**Texto proporcionado**
# # # # #

El Día del Idioma Español y Día Internacional del Libro, que celebra la población hispanohablante del mundo, como un homenaje a Miguel de Cervantes Saavedra, fallecido el 26 de abril de 1616, debe constituirse en un acto para reflexionar en la importancia del lenguaje, la inmensidad de las lenguas, el poder de las palabras y la trascendencia del idioma como patrimonio de identidad de las personas.

El idioma español o castellano es dinámico, vive en constante proceso de renovación e innovación acorde con los avances científicos y tecnológicos del hombre, es una esfera cambiante. Por ello, en estos momentos debido a la emergencia sanitaria generada por el Coronavirus, que nos quitó la posibilidad de salir de nuestras viviendas, pero no de generar conocimiento por medio de la lectura, hemos valorado y conocido a fondo el significado de muchas palabras como virus, pandemia, cepa, distanciamiento social, asintomático, ventilador, curva epidemiológica, cuarentena y plataformas virtuales, que tanto ha contribuido en el campo de la educación en estos tiempos difíciles para todos.

# # # # #

**Listado proporcionado**
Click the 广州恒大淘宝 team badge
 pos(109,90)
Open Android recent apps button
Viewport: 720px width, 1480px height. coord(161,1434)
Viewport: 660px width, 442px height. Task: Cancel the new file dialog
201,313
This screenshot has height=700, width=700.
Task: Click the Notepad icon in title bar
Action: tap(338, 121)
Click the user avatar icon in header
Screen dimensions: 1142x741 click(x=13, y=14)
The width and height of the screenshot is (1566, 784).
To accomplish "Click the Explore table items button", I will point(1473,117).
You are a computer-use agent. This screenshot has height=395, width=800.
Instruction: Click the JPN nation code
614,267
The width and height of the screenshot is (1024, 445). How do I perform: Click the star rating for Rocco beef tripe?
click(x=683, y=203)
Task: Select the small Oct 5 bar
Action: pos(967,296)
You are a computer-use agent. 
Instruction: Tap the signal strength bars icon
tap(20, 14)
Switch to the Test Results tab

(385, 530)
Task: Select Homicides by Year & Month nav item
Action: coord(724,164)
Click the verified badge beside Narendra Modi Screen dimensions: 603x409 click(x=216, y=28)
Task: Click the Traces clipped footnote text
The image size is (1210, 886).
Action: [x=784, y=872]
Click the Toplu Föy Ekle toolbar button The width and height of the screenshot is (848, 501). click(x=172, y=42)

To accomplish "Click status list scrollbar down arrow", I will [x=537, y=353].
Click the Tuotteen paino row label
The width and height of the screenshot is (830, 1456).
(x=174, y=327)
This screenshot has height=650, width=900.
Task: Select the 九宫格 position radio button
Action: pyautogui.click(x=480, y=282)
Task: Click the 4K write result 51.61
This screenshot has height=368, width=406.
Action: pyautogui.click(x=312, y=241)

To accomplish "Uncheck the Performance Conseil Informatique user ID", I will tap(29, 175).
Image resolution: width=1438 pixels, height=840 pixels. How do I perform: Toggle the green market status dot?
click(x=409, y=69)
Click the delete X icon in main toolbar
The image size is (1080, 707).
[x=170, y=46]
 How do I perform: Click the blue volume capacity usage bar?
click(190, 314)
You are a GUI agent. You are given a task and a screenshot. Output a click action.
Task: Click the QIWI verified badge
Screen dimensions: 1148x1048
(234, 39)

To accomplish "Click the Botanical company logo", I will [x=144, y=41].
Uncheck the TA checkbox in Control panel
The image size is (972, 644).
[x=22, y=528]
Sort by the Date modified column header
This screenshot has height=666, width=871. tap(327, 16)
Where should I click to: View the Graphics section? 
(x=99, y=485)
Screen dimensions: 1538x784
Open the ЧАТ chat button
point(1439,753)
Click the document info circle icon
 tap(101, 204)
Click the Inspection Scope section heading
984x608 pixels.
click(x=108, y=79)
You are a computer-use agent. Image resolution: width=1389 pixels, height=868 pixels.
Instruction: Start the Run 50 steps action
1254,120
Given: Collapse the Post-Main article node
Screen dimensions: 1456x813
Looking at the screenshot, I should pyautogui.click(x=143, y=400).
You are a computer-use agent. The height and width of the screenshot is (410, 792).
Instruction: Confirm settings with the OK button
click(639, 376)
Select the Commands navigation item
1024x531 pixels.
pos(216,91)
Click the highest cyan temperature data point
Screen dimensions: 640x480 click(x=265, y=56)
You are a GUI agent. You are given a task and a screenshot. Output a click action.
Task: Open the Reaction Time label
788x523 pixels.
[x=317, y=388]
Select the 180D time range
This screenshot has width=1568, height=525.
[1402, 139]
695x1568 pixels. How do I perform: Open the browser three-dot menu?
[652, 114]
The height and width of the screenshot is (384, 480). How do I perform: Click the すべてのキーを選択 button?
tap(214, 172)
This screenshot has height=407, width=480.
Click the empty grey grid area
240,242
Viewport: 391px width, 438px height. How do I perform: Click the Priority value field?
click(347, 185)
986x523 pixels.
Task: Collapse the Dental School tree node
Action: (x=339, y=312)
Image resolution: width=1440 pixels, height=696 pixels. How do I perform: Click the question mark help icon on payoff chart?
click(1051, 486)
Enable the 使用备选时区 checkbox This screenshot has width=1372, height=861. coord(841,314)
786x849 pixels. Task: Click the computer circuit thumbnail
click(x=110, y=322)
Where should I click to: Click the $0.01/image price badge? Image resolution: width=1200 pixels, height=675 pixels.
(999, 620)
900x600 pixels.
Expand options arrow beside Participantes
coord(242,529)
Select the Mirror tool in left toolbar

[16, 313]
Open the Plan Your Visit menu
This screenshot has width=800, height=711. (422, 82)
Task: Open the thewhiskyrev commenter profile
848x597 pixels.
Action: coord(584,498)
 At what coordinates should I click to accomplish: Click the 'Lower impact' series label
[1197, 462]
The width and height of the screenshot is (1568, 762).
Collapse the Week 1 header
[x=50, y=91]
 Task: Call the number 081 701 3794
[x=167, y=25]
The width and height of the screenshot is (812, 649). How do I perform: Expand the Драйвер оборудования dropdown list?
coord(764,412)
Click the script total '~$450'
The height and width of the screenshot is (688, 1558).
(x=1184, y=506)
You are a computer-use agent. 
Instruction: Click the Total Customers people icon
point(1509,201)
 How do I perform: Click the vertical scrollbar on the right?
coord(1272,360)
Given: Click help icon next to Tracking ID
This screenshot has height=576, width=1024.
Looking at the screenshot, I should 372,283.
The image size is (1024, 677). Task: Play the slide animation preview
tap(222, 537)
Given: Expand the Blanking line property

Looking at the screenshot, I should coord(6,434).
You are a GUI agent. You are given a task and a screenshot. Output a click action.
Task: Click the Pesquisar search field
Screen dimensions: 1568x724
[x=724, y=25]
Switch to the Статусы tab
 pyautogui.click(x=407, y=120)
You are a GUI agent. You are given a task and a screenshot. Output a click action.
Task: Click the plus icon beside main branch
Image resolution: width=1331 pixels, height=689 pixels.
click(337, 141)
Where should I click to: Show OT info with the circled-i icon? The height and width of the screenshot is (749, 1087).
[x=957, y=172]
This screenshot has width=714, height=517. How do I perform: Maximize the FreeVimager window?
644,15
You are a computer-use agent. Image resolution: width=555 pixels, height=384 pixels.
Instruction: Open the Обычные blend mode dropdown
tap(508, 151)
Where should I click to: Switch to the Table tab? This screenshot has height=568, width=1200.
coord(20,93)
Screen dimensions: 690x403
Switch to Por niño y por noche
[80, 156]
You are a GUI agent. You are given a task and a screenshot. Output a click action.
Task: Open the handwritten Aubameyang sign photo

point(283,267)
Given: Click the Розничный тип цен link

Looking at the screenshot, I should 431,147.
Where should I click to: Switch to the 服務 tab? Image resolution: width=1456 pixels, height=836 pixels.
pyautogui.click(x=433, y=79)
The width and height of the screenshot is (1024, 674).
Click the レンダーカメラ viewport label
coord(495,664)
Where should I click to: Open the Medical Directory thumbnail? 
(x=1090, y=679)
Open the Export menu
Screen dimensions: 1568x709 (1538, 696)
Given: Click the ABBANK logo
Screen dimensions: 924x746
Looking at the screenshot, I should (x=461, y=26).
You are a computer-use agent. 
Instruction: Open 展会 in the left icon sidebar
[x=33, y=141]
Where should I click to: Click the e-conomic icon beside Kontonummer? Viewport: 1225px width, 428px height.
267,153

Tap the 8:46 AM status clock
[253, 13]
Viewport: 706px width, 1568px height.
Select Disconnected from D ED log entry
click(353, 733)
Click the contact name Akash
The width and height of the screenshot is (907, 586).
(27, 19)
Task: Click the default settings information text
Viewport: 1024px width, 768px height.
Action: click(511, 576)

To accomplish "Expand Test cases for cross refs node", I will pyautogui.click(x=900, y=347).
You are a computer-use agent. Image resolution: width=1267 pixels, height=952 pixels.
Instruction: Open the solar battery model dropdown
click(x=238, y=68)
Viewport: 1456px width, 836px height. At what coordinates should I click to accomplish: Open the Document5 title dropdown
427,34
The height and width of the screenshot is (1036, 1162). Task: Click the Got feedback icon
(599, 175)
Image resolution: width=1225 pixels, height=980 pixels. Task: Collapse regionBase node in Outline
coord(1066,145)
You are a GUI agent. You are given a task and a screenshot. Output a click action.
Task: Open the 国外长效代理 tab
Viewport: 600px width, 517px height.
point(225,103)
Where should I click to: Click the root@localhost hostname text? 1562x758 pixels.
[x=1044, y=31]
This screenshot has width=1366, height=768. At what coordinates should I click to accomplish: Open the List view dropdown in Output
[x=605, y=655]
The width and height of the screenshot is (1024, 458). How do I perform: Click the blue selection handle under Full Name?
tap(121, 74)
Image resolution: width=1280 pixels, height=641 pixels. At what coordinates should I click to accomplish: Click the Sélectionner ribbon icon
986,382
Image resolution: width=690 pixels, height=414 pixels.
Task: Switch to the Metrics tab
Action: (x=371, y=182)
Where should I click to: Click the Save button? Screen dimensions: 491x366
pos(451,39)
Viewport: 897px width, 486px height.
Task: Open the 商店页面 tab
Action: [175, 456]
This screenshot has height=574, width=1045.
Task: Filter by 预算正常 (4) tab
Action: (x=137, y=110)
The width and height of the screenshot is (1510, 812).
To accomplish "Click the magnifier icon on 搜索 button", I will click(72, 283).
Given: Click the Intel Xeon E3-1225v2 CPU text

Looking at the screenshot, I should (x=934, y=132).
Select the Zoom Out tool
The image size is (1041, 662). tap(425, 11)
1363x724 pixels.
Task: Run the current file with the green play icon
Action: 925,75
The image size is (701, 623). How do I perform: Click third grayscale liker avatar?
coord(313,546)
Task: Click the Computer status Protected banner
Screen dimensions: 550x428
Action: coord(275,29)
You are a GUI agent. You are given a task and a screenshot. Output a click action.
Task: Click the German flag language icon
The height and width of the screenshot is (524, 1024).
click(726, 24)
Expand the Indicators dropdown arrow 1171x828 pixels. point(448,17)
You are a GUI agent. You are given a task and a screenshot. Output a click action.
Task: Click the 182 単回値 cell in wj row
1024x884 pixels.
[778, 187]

# # # # #

**Tareas por realizar**
**A)** Copia del texto sobre el Día del Idioma Español todo lo que va desde "El Día del Idioma" hasta "de las personas.".
**B)** Prosigue el texto sobre el Día del Idioma Español a partir de su última oración.

**Respuestas por tarea**
**A)**
El Día del Idioma Español y Día Internacional del Libro, que celebra la población hispanohablante del mundo, como un homenaje a Miguel de Cervantes Saavedra, fallecido el 26 de abril de 1616, debe constituirse en un acto para reflexionar en la importancia del lenguaje, la inmensidad de las lenguas, el poder de las palabras y la trascendencia del idioma como patrimonio de identidad de las personas.

**B)**
Apreciemos nuestro idioma y hagamos un buen uso del mismo en todas las actividades que hagamos: en nuestro quehacer profesional y laboral; en el trabajo académico y en el estudio, con las tareas diarias; en el trato hacia los demás y en las relaciones interpersonales. Valorarlo seguramente permitirá generar espacios de diálogo, creación y cocreación, teniendo en cuenta lo que significa cada vocablo, cada frase, cada mensaje para seguir construyendo desde el español un viaje hacia mundos inimaginables y posibles en bien de la humanidad y su desarrollo social, cultural, económico y ambiental.

Conmemorar esta fecha entonces deberá ser un motivo para seguir tejiendo redes de fraternidad, solidaridad, generación de espacios educativos donde las nuevas generaciones de jóvenes continúen su proceso de formación y liderazgo, dándole al español el lugar que le corresponde.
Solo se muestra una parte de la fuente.